Provided material =>
----------------------------------------
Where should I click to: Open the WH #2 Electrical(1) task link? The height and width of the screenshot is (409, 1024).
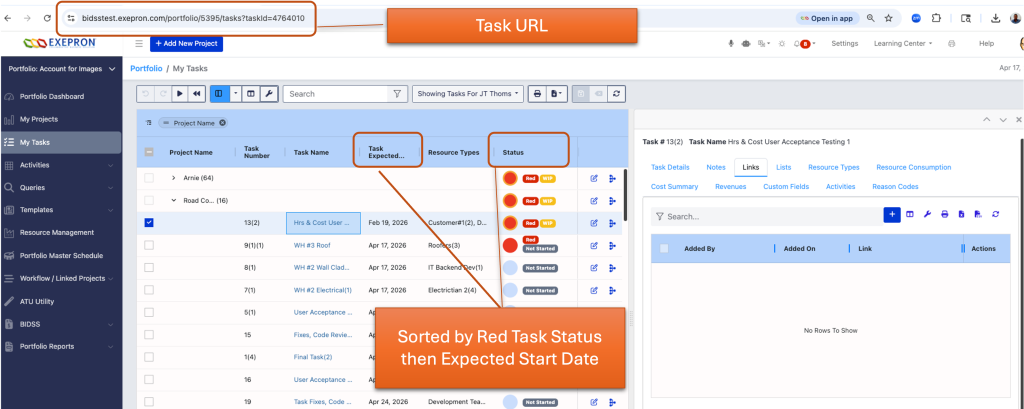[323, 290]
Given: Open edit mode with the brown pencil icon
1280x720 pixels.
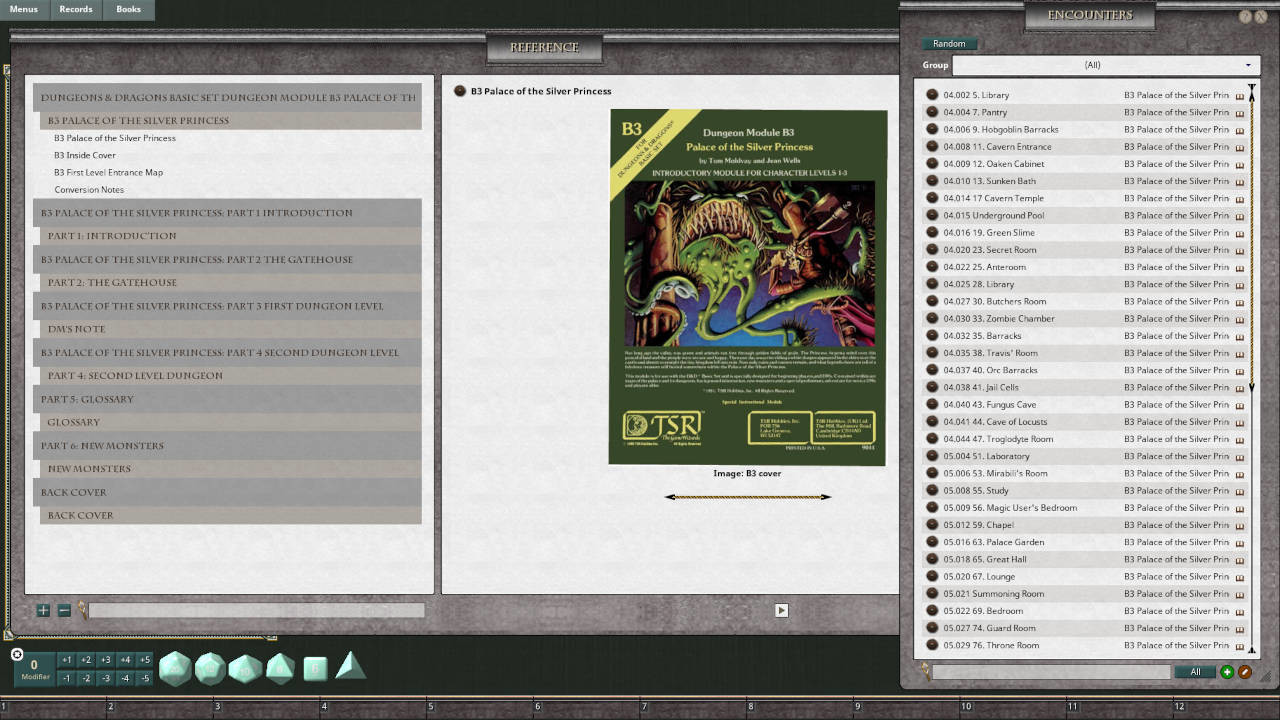Looking at the screenshot, I should tap(1243, 672).
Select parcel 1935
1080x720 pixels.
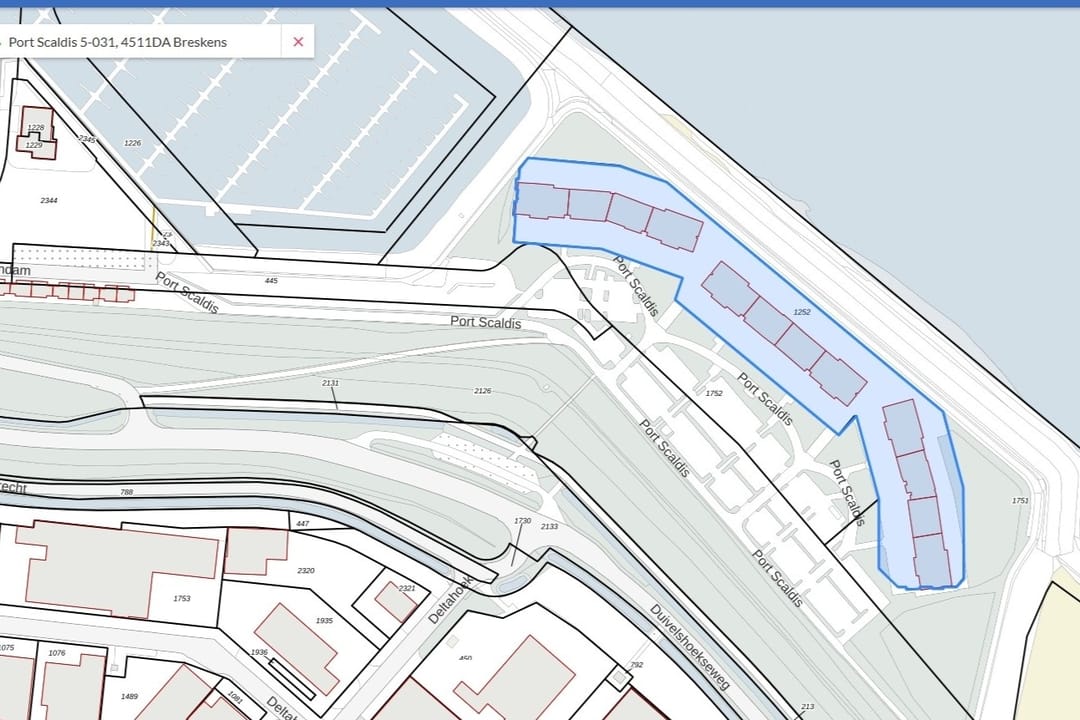(324, 621)
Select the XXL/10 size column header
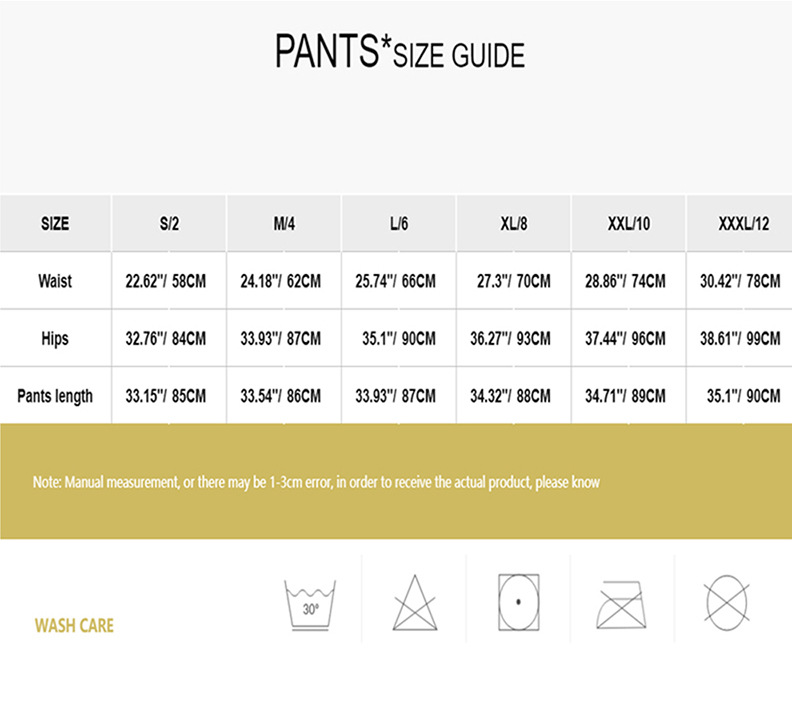This screenshot has width=792, height=708. click(628, 224)
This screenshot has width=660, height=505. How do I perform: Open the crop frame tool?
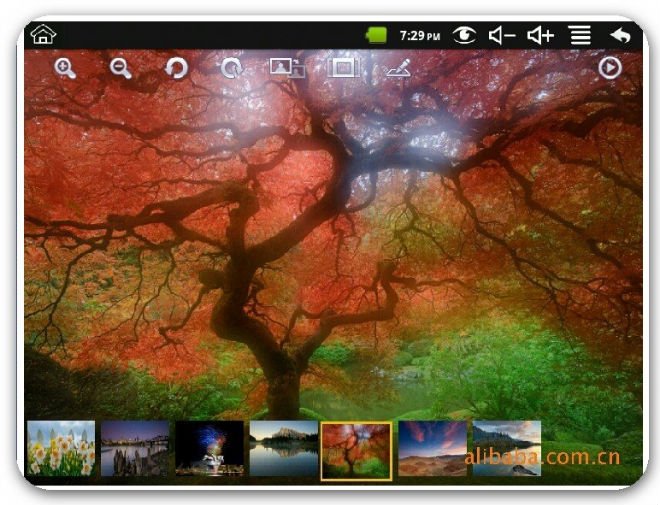click(343, 68)
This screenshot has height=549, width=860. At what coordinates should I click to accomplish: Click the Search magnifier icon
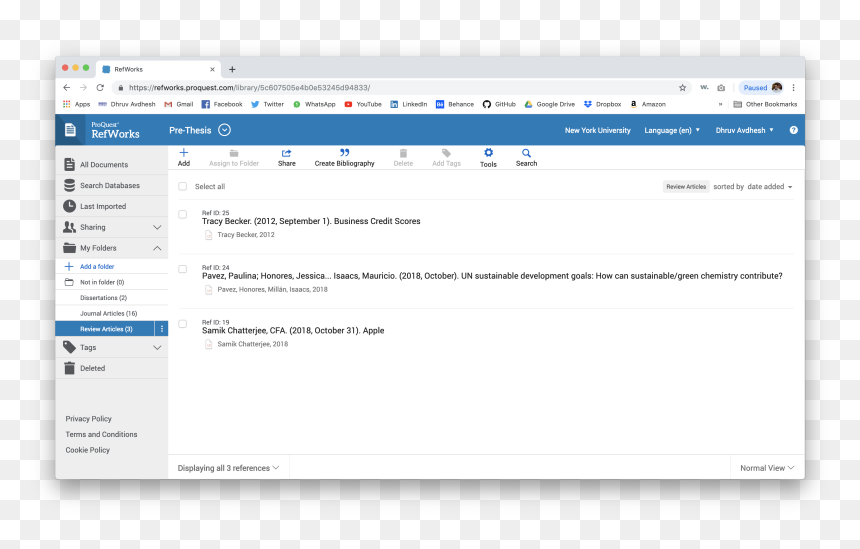coord(526,154)
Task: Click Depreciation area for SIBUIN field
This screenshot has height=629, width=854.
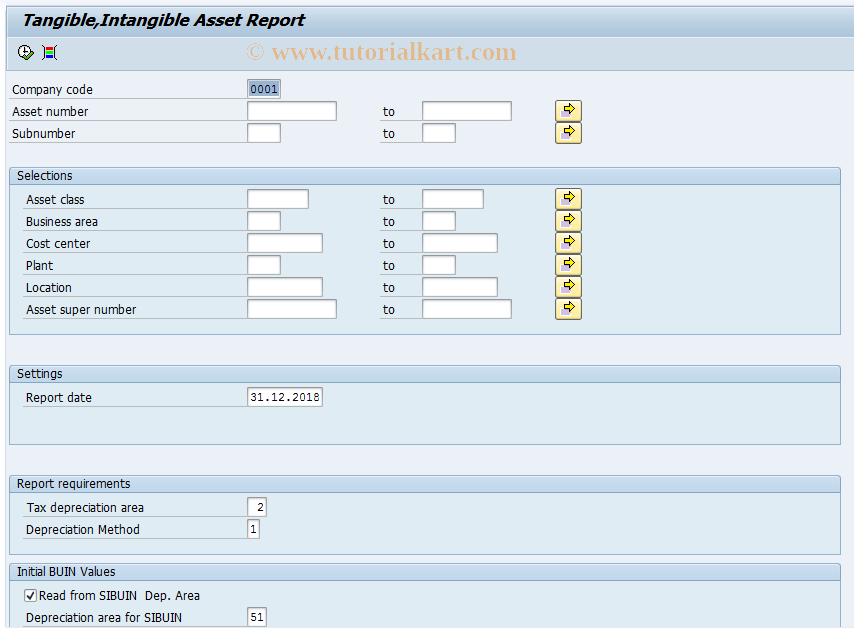Action: (257, 617)
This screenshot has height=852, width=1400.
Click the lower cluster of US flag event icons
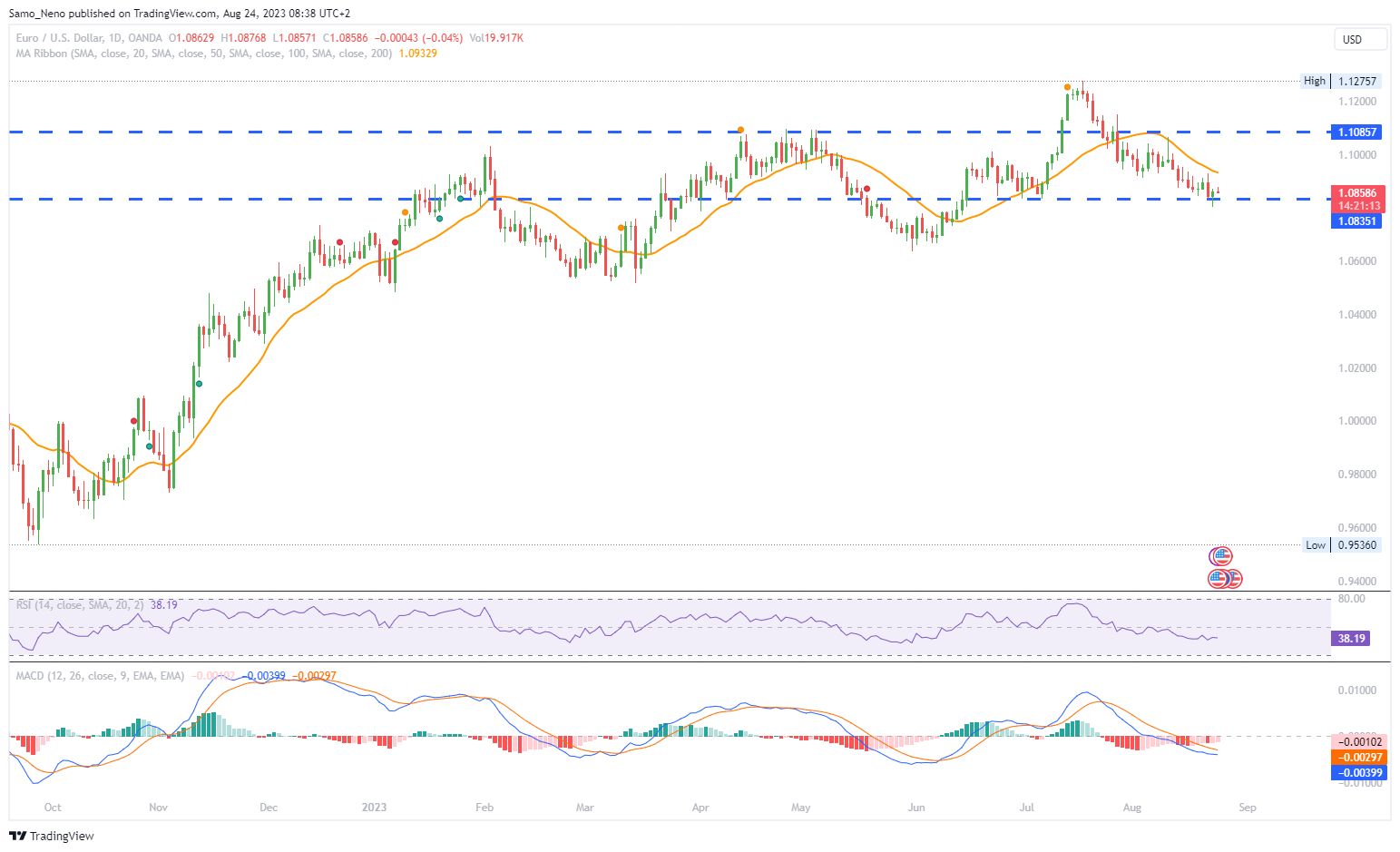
----------------------------------------
Exercise objective =>
Only the pictures stay behind; everything else in the data above is to be retyped exactly.

Task answer =>
Where should I click to: Open the WH #2 Electrical(1) task link? The height and width of the screenshot is (409, 1024).
[323, 290]
Given: Open edit mode with the brown pencil icon
1280x720 pixels.
Looking at the screenshot, I should tap(1243, 672).
Select parcel 1935
1080x720 pixels.
(324, 621)
Select the XXL/10 size column header
This screenshot has width=792, height=708. click(628, 224)
This screenshot has width=660, height=505. How do I perform: Open the crop frame tool?
click(343, 68)
This screenshot has height=549, width=860. At what coordinates should I click to accomplish: Click the Search magnifier icon
coord(526,154)
Task: Click Depreciation area for SIBUIN field
This screenshot has height=629, width=854.
Action: (257, 617)
This screenshot has height=852, width=1400.
Click the lower cluster of US flag event icons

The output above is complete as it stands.